Ketua Dewan Dakwah Majelis Ulama Indonesia (MUI), KH Cholil Nafis menanggapi pemblokiran aplikasi Telegram oleh Kementerian Komunikasi dan Informatika (Kemenkominfo). Cholil mengaku bahwa dirinya merupakan pengguna Telegram. Walaupun dirinya hanya menggunakan Telegram sebagai media untuk membagikan kitab-kitab PDF yang sangat berharga baginya.
Selain itu, Cholil terkadang juga memanfaatkan Telegram sebagai media berkomunikasi dengan teman-temannya. Karena itu, Cholil tidak menyetujui pemblokiran Telegram tersebut. “Maka kabar diblokirnya Telegram bagi saya menyakitkan,” ujarnya dalam keterangan resminya yang diterima MySharing, Minggu (16/7).
Cholil termasuk narasumber program deradikalisasi dan kontra terorisme dari Badan Nasional Penanggulangan Teroris (BNPT) sehingga ia sangat setuju untuk mengantisipasi terjadinya propaganda terorisme. Namun, menurut Cholil, deradikalisasi dengan cara menutup aplikasi Telegram adalah langkah yang salah.
“Menutup Telegram, ini sama saja dengan membakar lumbung padi, karena di dalamnya ada tikus atau menutup Kementerian bahkan perguruan tinggi karena di dalamnya ada korupsi,” tukas Cholis.
Menurut Cholil, pemerintah tidak sepatutnya memblokir aplikasi Telegram. Tapi, seharusnya pemerintah hanya perlu memblokir pemilik akun telegram yang memuat konten radikalisme, sehingga tidak merugikan orang banyak. “Kalau alasannya aplikasi Telegram ditutup karena digunakan oleh kelompok radikalis dan teroris, maka FB, WA, Twitter, Youtube, dan seluruh jaringan internet harus diblokir,” ungkapnya.
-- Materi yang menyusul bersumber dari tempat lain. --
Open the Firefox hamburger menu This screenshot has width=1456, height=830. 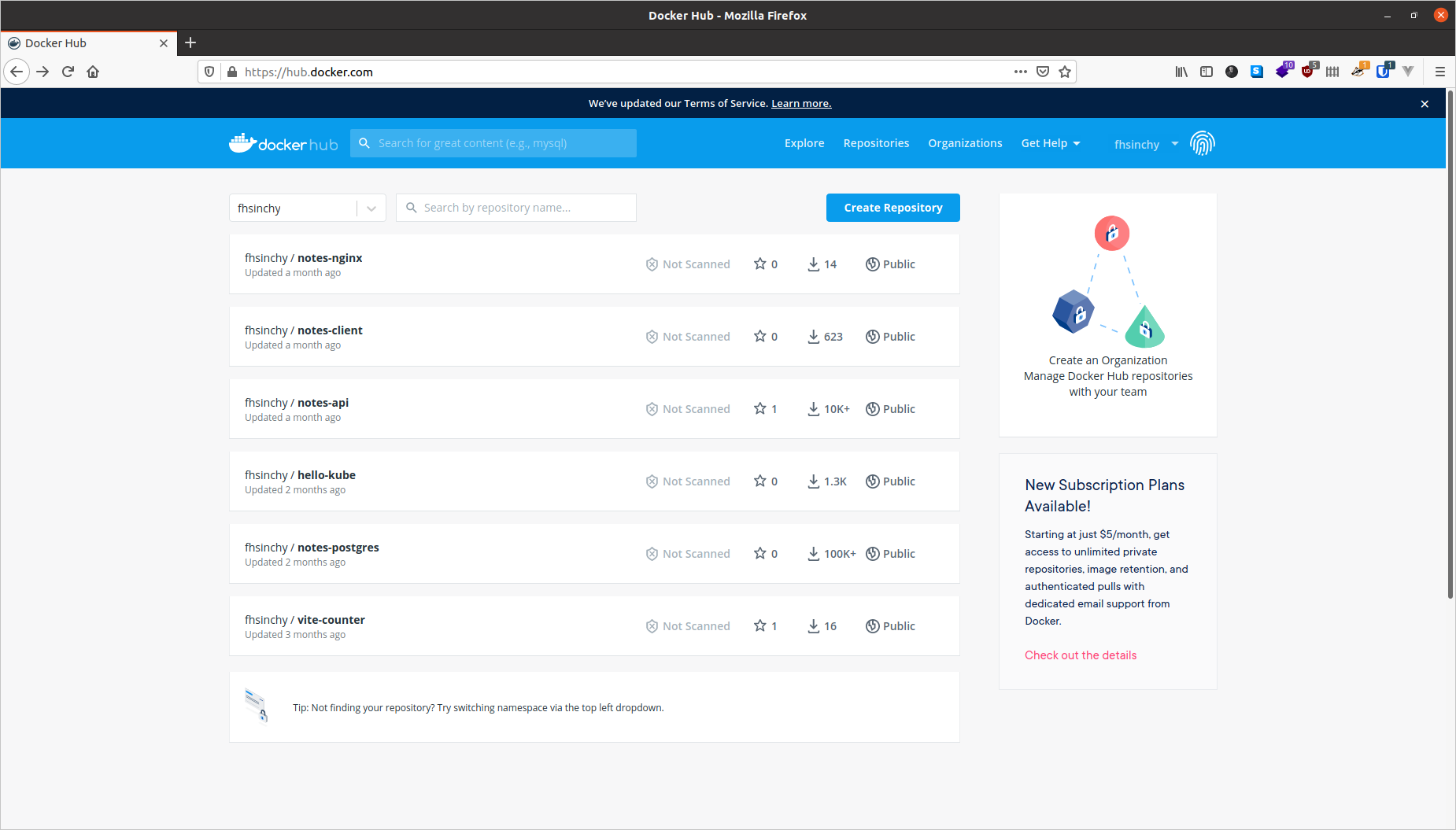tap(1439, 72)
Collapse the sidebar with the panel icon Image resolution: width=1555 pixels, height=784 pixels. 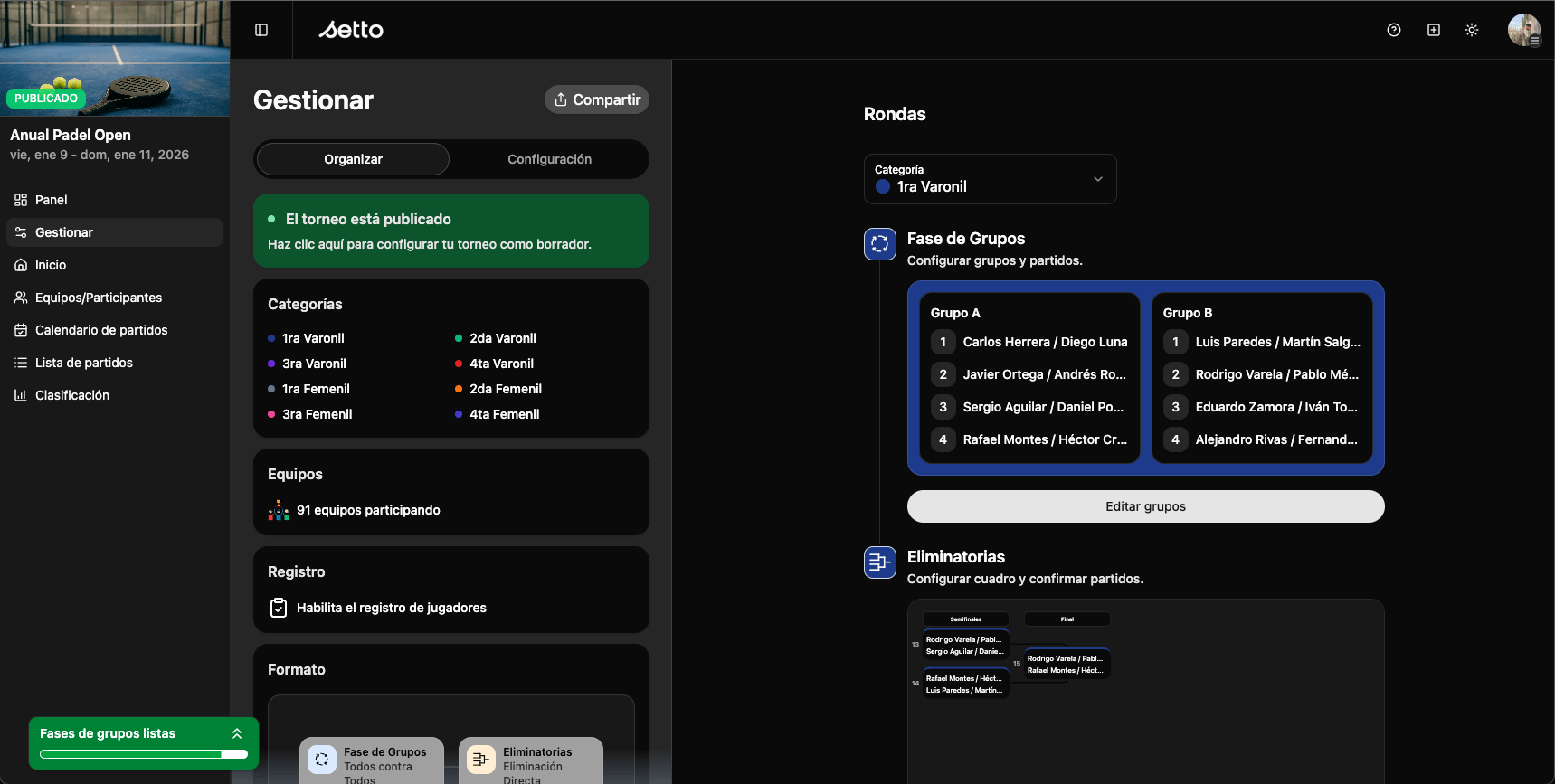point(261,30)
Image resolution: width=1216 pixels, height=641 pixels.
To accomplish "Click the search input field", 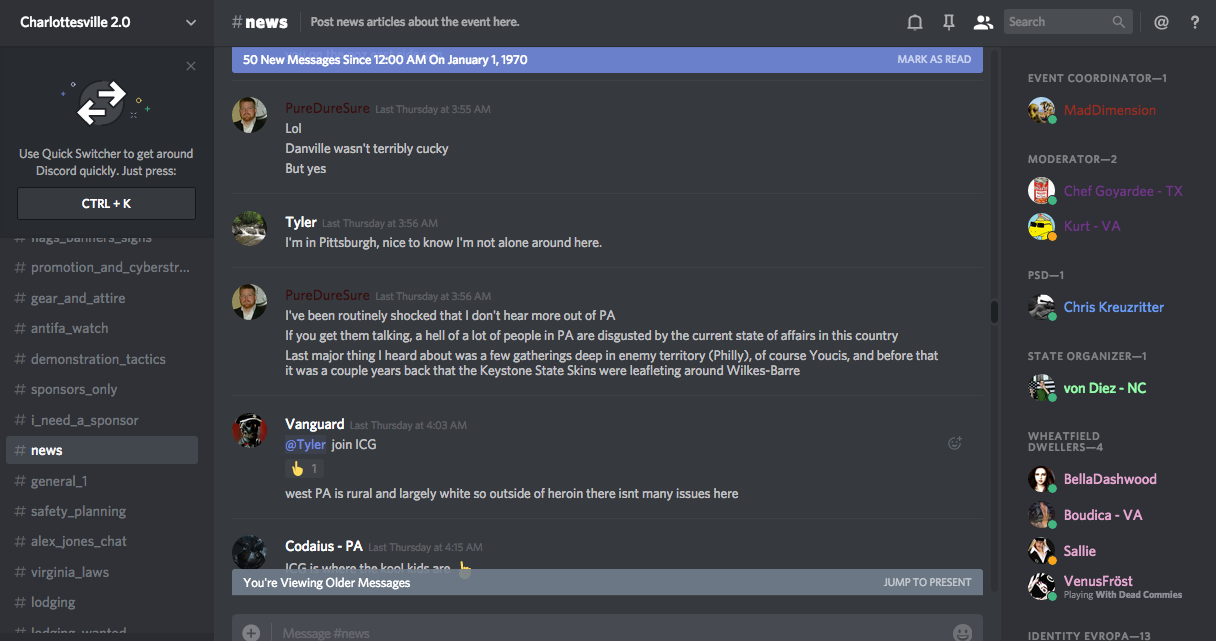I will [1059, 22].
Cholil menambahkan, paham radikalisme jika ditekan maka justru bisa bertambah lebih besar. Karena itu, pemerintah harus lebih bijak jika ingin menutup akun yang menyebarkan paham yang membahayakan NKRI. Dan, pemerintah harus menyediakan ahli dan mendorong para ahli untuk aktif menangkal dan melawan paham radikalisme dengan argumentasi dan uraian yang memadai dan mencerahkan.